Last year marked a significant milestone for our St Marys processing facility by installing a Microtec Goldeneye scanner on our main component docking line. This is where the quality of our product is initially determined.
Traditionally, most of the timber grading for components was done visually by highly trained and qualified graders. They would mark boards with a luminescent crayon, which a camera would then read. The saw software would determine a cutting pattern based on these markings and cut accordingly. This method was popular with our customers as our operators were top performers.
However, replacing manual grading with technology was primarily driven by increasing customer demand. The need for a second production shift became apparent as demand for our products grew. It would have been unreasonable to expect the same high quality of performance from staff working irregular hours or on weekends.
The main docking line already consisted of a high-speed, high-accuracy saw from the internationally recognised company, System TM. The decision to incorporate scanning technology into that line was a significant commitment in capital, but the benefits would be considerable.
Timber samples were shipped from the St Marys plant to the Italian factory of Microtec for initial fibre analysis to ensure our quality demands were met. This was followed up by Programmed Timber Supplies staff travelling to northern Italy to oversee final preparations before shipment.
As the volume capacity of the line would increase significantly, additional handling equipment was also required. System TM was able to design, manufacture and install pack transfers, vacuum lifting equipment, and feed drives to and from the Microtec Goldeneye scanner.
The scanner incorporates an X-ray function that allows a continual reading along each infeed board of density and internal knot structure. Density in radiata pine can indicate stiffness, the timber property that often determines the grade suitability for application. Density is measured excluding knots. Knots are more dense than the surrounding wood fibre but generally don’t improve performance. Nail and screw holding capacity is also related to density. Our structural grade has certainly improved in consistency, even though there were no performance issues previously.
The scanner also utilises two different laser functions. One can measure the grain angle or slope of the grain. This is a determining factor in structural grade analysis. The other allows each board to be accurately measured for width and thickness and for damaged or missing edges (want & wane). There are limitations within the structural grade rules around these measures. Splits, cracks, voids, gum pockets etc., are also detected.
A significant advantage of measuring this ‘missing’ wood is in our truss web production. Timber grade allowance is usually more liberal than what is required in nail plate specifications. All our F7 grade truss webs now meet the nail plate tolerances on the ends where they will be plated but can have the timber grade allowance in the centre portion. This difference is not highly visible but important when we commit to offering a ‘fit for purpose’ product.
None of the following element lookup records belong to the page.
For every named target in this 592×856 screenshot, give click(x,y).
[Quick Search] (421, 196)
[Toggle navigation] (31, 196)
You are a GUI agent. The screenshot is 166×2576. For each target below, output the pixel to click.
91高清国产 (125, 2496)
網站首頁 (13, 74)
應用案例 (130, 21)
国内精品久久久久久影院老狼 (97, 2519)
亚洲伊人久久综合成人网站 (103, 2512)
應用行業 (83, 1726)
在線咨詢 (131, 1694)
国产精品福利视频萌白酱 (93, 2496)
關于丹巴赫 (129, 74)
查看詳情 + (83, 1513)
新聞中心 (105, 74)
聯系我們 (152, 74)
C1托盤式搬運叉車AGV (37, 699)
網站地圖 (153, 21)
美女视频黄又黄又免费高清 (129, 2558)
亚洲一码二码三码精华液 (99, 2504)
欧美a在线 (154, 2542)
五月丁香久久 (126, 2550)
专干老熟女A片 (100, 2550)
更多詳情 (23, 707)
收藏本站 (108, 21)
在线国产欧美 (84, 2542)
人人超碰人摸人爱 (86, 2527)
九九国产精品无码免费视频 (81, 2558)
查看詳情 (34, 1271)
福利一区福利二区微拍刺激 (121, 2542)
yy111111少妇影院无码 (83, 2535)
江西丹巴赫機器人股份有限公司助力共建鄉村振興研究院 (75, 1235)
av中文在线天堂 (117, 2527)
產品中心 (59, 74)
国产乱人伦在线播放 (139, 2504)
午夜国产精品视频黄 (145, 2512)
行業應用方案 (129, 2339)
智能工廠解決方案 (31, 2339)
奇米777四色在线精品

Components used in furniture manufacture benefit from being scanned this way to avoid problems when they are eventually upholstered or exposed to mattresses, so tearing of fabric is eliminated.
Two different cameras take constant images along each board. One takes a colour image, and the other is black & white. Interestingly it is the black & white image that can offer significant information. Knots and other defects can be identified, measured and assessed more accurately. The colour image generally lets us know what the board looks like when the customer requires an appearance criteria.
By knowing all the above information, the optimisation software will determine how the saw will cut each infeed board. Any component used in the final application that will be nailed or plated on the ends can be cut defect-free in the ‘end zone’. Great for truss webs, as mentioned, but even better for wall nogs or truss trimmers where a nail will be shot into the end grain. Our nogs/trimmers can be ordered with this quality. Although usually a very utilitarian-looking component, it is now truly ‘fit for purpose’. Think about the reduced risk of injury in the fabricator’s plant or the carpenter using nogs as a ladder on-site.
Furniture components where holes or T-nuts will be inserted at some specific point on the board can be nominated so defects will not be located in the critical sections. Likewise, a consideration for a point load can be accommodated in structural components.
This type of scanning technology is used in some of the major sawmilling operations in Australia. None other, though, is used for preparing and producing the wide range of components where actual customer specification is required.